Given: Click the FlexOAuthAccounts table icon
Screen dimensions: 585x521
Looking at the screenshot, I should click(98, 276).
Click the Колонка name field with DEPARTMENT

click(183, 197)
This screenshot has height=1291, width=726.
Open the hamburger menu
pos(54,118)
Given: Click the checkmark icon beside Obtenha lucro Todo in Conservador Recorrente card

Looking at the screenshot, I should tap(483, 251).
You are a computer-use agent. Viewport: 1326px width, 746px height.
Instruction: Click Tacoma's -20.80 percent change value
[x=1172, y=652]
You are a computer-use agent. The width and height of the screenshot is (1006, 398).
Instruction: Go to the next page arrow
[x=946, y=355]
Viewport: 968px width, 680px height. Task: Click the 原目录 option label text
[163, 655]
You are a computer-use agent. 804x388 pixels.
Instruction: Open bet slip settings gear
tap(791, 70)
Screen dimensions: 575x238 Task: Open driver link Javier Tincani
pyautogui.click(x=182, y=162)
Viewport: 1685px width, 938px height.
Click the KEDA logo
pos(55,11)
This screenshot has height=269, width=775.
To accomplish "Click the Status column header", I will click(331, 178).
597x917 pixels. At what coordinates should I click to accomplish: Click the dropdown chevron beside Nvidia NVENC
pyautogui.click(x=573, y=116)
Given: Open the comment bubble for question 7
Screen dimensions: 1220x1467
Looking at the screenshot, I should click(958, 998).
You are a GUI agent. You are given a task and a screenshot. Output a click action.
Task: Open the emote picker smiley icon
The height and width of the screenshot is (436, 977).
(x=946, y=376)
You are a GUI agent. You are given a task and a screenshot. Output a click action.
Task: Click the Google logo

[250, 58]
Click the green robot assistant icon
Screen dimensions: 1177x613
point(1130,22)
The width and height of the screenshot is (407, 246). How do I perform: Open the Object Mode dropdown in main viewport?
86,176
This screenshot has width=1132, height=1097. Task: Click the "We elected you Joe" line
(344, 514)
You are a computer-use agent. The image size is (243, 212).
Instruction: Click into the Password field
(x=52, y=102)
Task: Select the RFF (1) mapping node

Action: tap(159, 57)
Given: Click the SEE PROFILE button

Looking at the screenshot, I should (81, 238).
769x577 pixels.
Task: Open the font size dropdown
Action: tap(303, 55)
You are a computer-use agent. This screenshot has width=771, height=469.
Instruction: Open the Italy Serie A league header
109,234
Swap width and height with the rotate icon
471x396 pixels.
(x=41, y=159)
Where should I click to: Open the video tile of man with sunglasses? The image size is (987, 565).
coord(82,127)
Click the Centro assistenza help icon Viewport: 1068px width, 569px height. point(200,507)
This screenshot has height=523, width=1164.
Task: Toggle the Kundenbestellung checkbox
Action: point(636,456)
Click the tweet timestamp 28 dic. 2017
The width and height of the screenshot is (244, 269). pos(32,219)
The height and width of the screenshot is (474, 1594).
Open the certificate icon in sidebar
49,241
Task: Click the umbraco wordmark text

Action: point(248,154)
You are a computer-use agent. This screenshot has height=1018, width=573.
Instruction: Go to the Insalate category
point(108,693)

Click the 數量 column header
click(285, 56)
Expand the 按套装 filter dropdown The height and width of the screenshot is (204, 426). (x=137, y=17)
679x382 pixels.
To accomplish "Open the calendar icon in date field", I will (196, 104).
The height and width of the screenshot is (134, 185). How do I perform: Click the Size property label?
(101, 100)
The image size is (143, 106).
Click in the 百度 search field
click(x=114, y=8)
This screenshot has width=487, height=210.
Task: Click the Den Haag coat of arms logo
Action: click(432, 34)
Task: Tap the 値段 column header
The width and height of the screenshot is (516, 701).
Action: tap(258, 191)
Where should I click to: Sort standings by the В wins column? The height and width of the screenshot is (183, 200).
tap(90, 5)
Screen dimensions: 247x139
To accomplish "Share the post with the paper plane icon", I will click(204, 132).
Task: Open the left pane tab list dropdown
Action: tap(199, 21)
————
§ **Work task**
Starting at the line above that contains "Given: Open the comment bubble for question 7", repeat each line exactly up to and including the line that contains "has height=1018, width=573.", and stop there.

§ **Result of this task**
Given: Open the comment bubble for question 7
Screen dimensions: 1220x1467
Looking at the screenshot, I should click(958, 998).
You are a GUI agent. You are given a task and a screenshot. Output a click action.
Task: Open the emote picker smiley icon
The height and width of the screenshot is (436, 977).
(x=946, y=376)
You are a GUI agent. You are given a task and a screenshot. Output a click action.
Task: Click the Google logo

[250, 58]
Click the green robot assistant icon
Screen dimensions: 1177x613
point(1130,22)
The width and height of the screenshot is (407, 246). How do I perform: Open the Object Mode dropdown in main viewport?
86,176
This screenshot has width=1132, height=1097. Task: Click the "We elected you Joe" line
(344, 514)
You are a computer-use agent. The image size is (243, 212).
Instruction: Click into the Password field
(x=52, y=102)
Task: Select the RFF (1) mapping node

Action: tap(159, 57)
Given: Click the SEE PROFILE button

Looking at the screenshot, I should (81, 238).
769x577 pixels.
Task: Open the font size dropdown
Action: tap(303, 55)
You are a computer-use agent. This screenshot has width=771, height=469.
Instruction: Open the Italy Serie A league header
109,234
Swap width and height with the rotate icon
471x396 pixels.
(x=41, y=159)
Where should I click to: Open the video tile of man with sunglasses? The image size is (987, 565).
coord(82,127)
Click the Centro assistenza help icon Viewport: 1068px width, 569px height. point(200,507)
This screenshot has height=523, width=1164.
Task: Toggle the Kundenbestellung checkbox
Action: point(636,456)
Click the tweet timestamp 28 dic. 2017
The width and height of the screenshot is (244, 269). pos(32,219)
The height and width of the screenshot is (474, 1594).
Open the certificate icon in sidebar
49,241
Task: Click the umbraco wordmark text

Action: point(248,154)
You are a computer-use agent. This screenshot has height=1018, width=573.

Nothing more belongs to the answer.